Cada regra de transição pode alterar o momento em que o benefício será concedido e o valor que o trabalhador receberá. Assim, o contribuinte pode se aposentar a partir da regra que for mais benéfica para ele.

Aposentadoria para MEI e autônomos

Os microempreendedores individuais (MEI) também podem garantir o direito à aposentadoria através do recolhimento do INSS. No entanto, este regime previdenciário não dá direito à aposentadoria por tempo de contribuição. Os MEIs pagam uma alíquota reduzida, recolhem como contribuintes individuais e precisam ter os dados registrados no CNIS. 

— Essas contribuições do MEI vão valer do mesmo jeito que um recolhimento de outra categoria, a não ser que a pessoa queira uma aposentadoria por tempo de contribuição. Então, existem algumas contribuições que o INSS permite que as pessoas façam com alíquotas reduzidas — esclarece Borges de Liz. 

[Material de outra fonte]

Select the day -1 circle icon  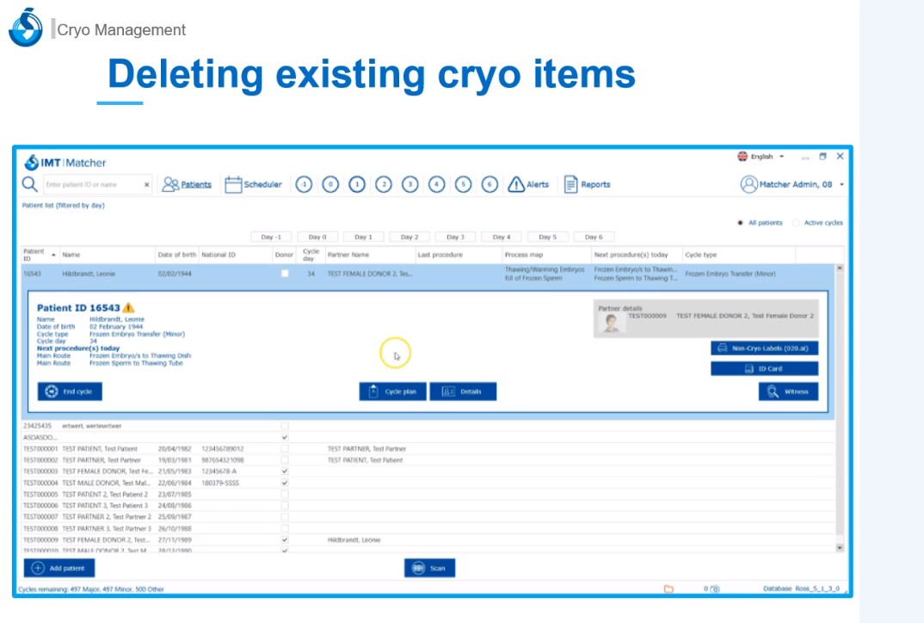pyautogui.click(x=304, y=184)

Aos trabalhadores autônomos, a aposentadoria pode ser adquirida com o recolhimento privado, pelo MEI, ou pelo carnê do INSS, no qual o contribuinte paga alíquotas mensais ou trimestrais.

Simulador de aposentadoria

O INSS oferece um simulador online que ajuda a calcular quanto tempo falta para se aposentar, considerando todas as regras. O serviço é gratuito e não exige ida a uma agência. Para usar, basta acessar o Meu INSS, entrar com CPF e senha, escolher a opção “Simular Aposentadoria” e conferir o resultado. A simulação é apenas uma referência e não garante o direito ao benefício. 

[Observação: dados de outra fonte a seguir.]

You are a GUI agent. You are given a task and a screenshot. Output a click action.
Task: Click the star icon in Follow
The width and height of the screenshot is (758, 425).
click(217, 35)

O simulador é alimentado com base no Cadastro Nacional de Informações Sociais (CNIS), fornecido no Meu INSS. O CNIS é o extrato previdenciário, no qual as informações do contribuinte são armazenadas, como empresas, recolhimentos e regimes de previdência. No entanto, nem todos os dados são coletados pelo sistema.

— Esse simulador, como o nome mesmo diz, é um simulador. Nem sempre a informação que está no sistema é informação do que a pessoa efetivamente tem de direito. Então, esse é o cuidado que a pessoa tem que ter. É importante contestar o que estiver errado no momento da aposentadoria, senão a pessoa ou não consegue se aposentar, ou ela acaba tendo um valor abaixo do que ela teria direito. É muito importante procurar orientação antes de dar entrada no benefício — alerta Borges de Liz.